▶ PROBLEM DESCRIPTION: Copy the lines from the one containing "Click the note beginning 从中短期来看 189,113" through the end of the lines below, requests included, and shift each answer coordinate by adding 146 to every number in it. Leave the pictures out.

▶ DATA SHOWN:
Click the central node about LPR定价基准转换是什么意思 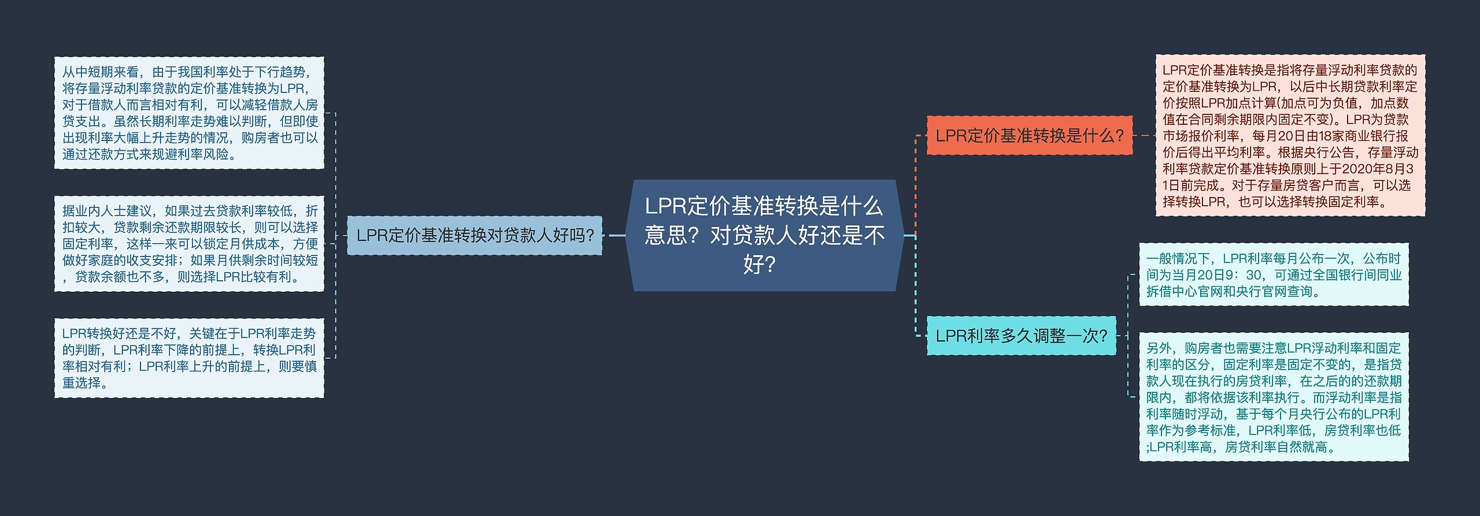764,235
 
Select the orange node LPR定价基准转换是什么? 1029,136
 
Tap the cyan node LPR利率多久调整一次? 1021,335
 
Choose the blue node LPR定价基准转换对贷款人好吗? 474,235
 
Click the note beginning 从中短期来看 189,113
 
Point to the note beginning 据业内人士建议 189,244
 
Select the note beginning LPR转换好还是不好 189,358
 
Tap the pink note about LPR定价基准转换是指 1290,136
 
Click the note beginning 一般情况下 1274,274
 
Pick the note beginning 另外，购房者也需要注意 1274,397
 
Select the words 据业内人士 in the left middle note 94,211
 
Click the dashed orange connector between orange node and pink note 1144,136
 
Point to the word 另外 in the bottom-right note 1159,348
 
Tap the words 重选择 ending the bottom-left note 82,383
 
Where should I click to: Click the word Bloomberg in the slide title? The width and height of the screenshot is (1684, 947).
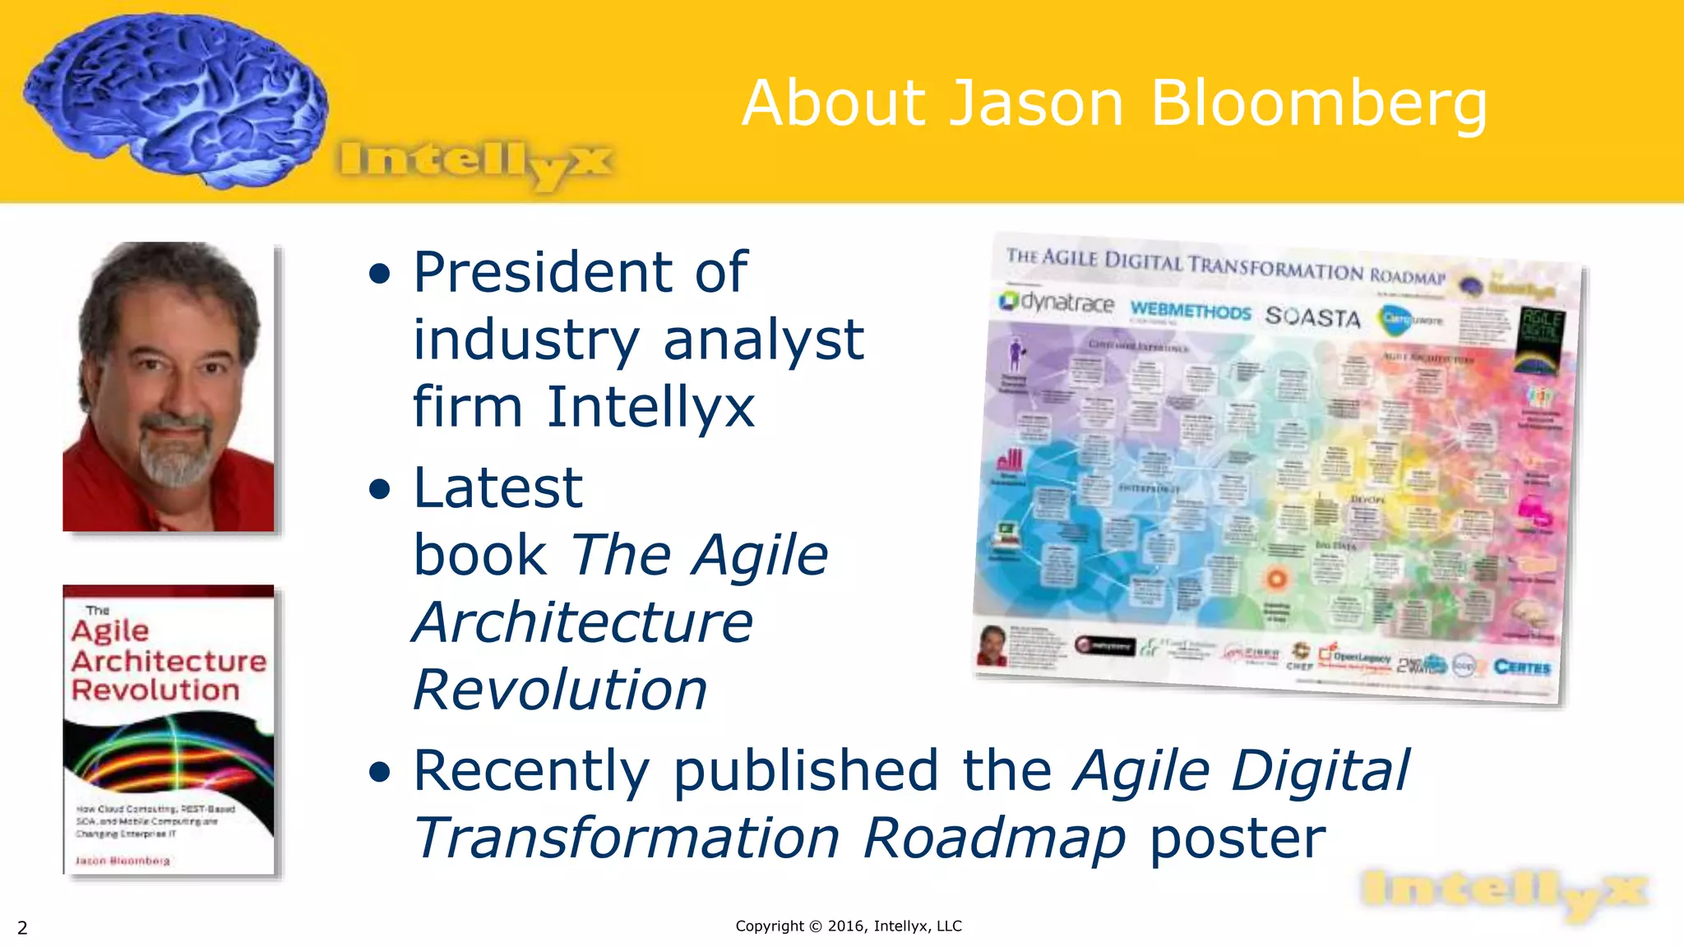coord(1318,104)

▶ RESPONSE TO THIS EXERCISE:
Click the note beginning 从中短期来看 335,259
 
Point to the note beginning 据业内人士建议 335,390
 
Select the note beginning LPR转换好还是不好 335,504
 
Tap the pink note about LPR定价基准转换是指 1436,282
 
Click the note beginning 一般情况下 1420,420
 
Pick the note beginning 另外，购房者也需要注意 1420,543
 
Select the words 据业内人士 in the left middle note 240,357
 
Click the dashed orange connector between orange node and pink note 1290,282
 
Point to the word 另外 in the bottom-right note 1305,494
 
Tap the words 重选择 ending the bottom-left note 228,529
 
Where should I click to: Click the word Bloomberg in the slide title? The width and height of the screenshot is (1684, 947).
coord(1464,250)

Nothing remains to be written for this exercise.